» Excerpted text
• • • • • • •

Like Auden in “Spain 1937,” another propaganda poem that transcends its genre, Fearing combines idiosyncrasy of voice with collective sensibility. Fearing hasn’t Auden’s light touch and extreme virtuosity, but there’s a scary hilarity to Fearing’s grim, hyperactive march to the grave. Sarcasm has seldom performed better in a poem:
And wow he died as wow he lived,
going whop to the office and blooie home to sleep and biff got
married and bam had children and oof got fired,
zowie did he live and zowie did he die.
Very much missed by the circulation staff of the New York
Evening Post; deeply, deeply mourned by the B.M.T.
Still, the poem really only becomes completely memorable with its register-shifting final couplet:
Wham, Mr. Roosevelt; pow, Sears Roebuck; awk, big dipper; bop,
bong, Mr., bong, Mr., bong, Mr., bong.
There’s a bit of Cummings-style attitude there (“and what i want to know is / how do you like your blueeyed boy / Mister Death”). Maybe a bit of Vachel Lindsay-style boomalacka. Fearing also seems to point forward — consider Ginsberg’s long lines and public pronouncements, without his ego — or Frank O’Hara’s careening, laughing, almost joyful desperation.

• • • • • • •

» Instructions
(1) In the commentary on Fearing's poem, which Auden poem is called another propaganda poem that transcends its genre?
(2) Carry the commentary on Fearing's poem forward from its final sentence.

» Entries
• • • • • • •

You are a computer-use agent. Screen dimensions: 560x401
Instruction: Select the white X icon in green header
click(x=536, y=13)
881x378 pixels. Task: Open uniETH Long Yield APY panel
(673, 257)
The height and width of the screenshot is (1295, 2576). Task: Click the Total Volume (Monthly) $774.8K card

• • • • • • •

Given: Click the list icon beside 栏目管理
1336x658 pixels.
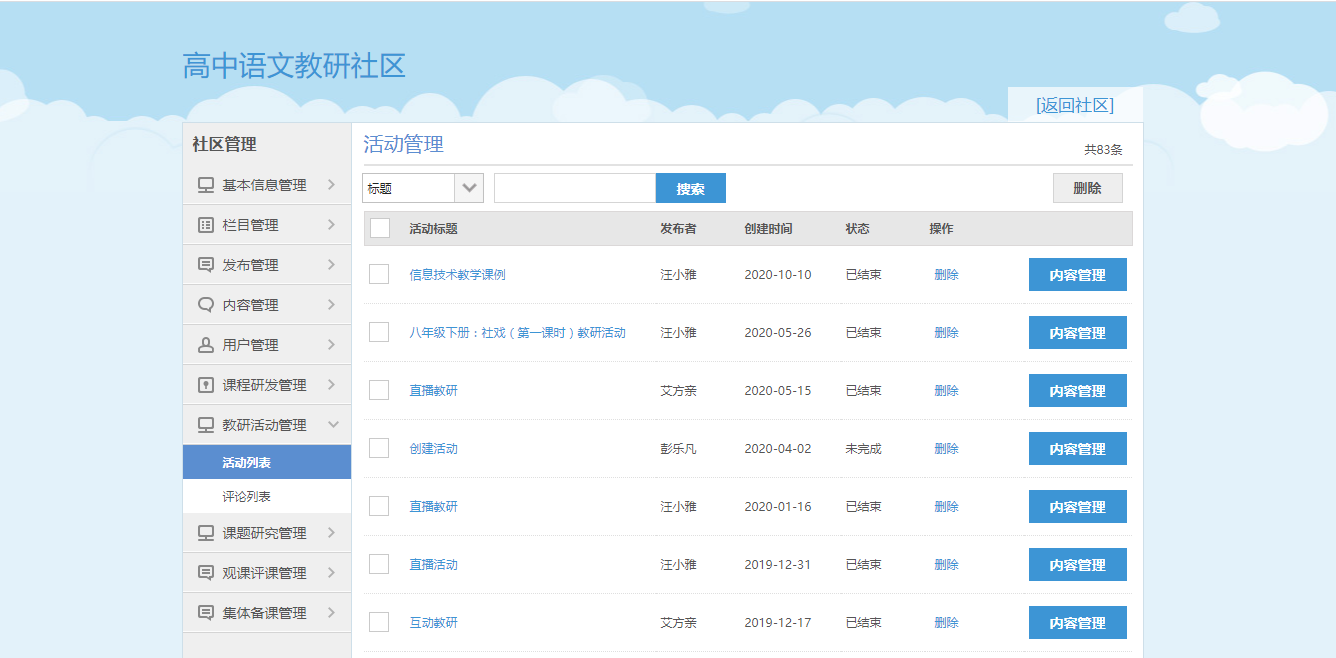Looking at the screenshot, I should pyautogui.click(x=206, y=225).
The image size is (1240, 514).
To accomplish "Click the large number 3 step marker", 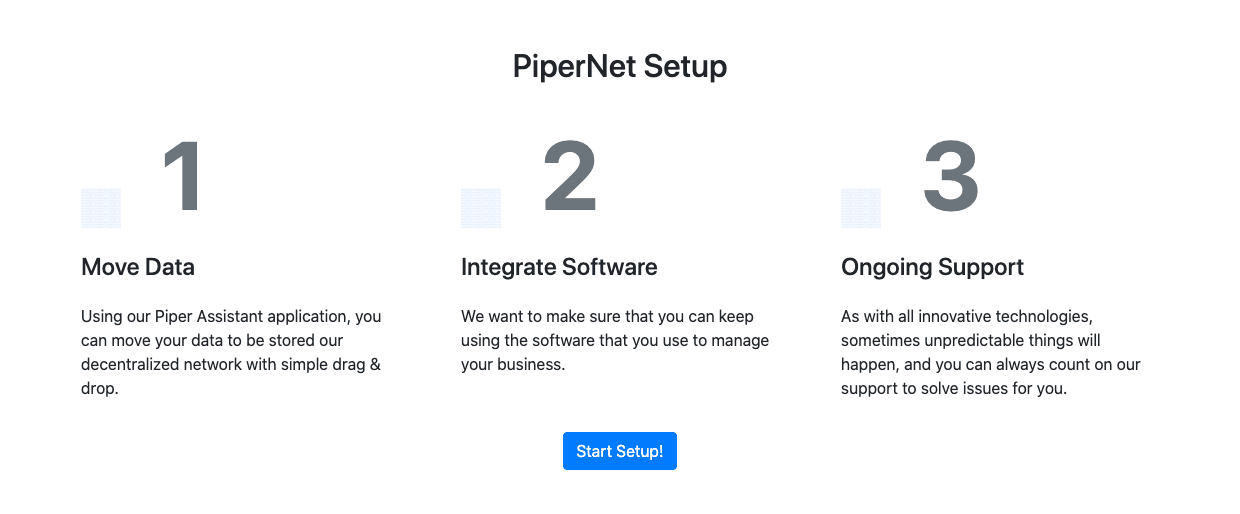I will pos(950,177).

• • • • • • •

» Results of the tasks
(1) "Spain 1937."

(2)
Fearing, with his limited range, isn’t a major poet. Major poets tend to have much more highly-defined egos. Fearing’s poems’ primary mission is to tell you about economic injustice. But it’s not mere propaganda — there’s something quite convincing about Fearing’s conviction, his honest and un-self-aggrandizing belief. It’s hard to be enthusiastic, exactly, about Fearing — he himself is not enthusiastic about much. But it’s easy to take him seriously, because he’s seriously interested. Neel’s word “deadpan” is perfect — just deadpan and conviction, mocking the whole idea of conviction. There are times I’d rather read “awk, big dipper; bop, summer rain; / bong, Mr., bong, Mr., bong, Mr., bong” than most any other words.
Anyhow, you can’t only stick to greats — it’s not good for the health. Fearing is an antidote, in small doses. He’s a reminder of the diversity of the art, as a writer of very good poems of a kind you forgot, or never knew, were possible, because here we are in 2013, not 1935. In 1935, lots and lots of people were desperate, war loomed, unemployment was high, jobs were scarce, the rich were savagely rich, and — wait a minute. Are things really that different now? Sometimes — bong, Mr., bong — Kenneth Fearing might be just what you need. He doesn’t deserve to be forgotten — not yet.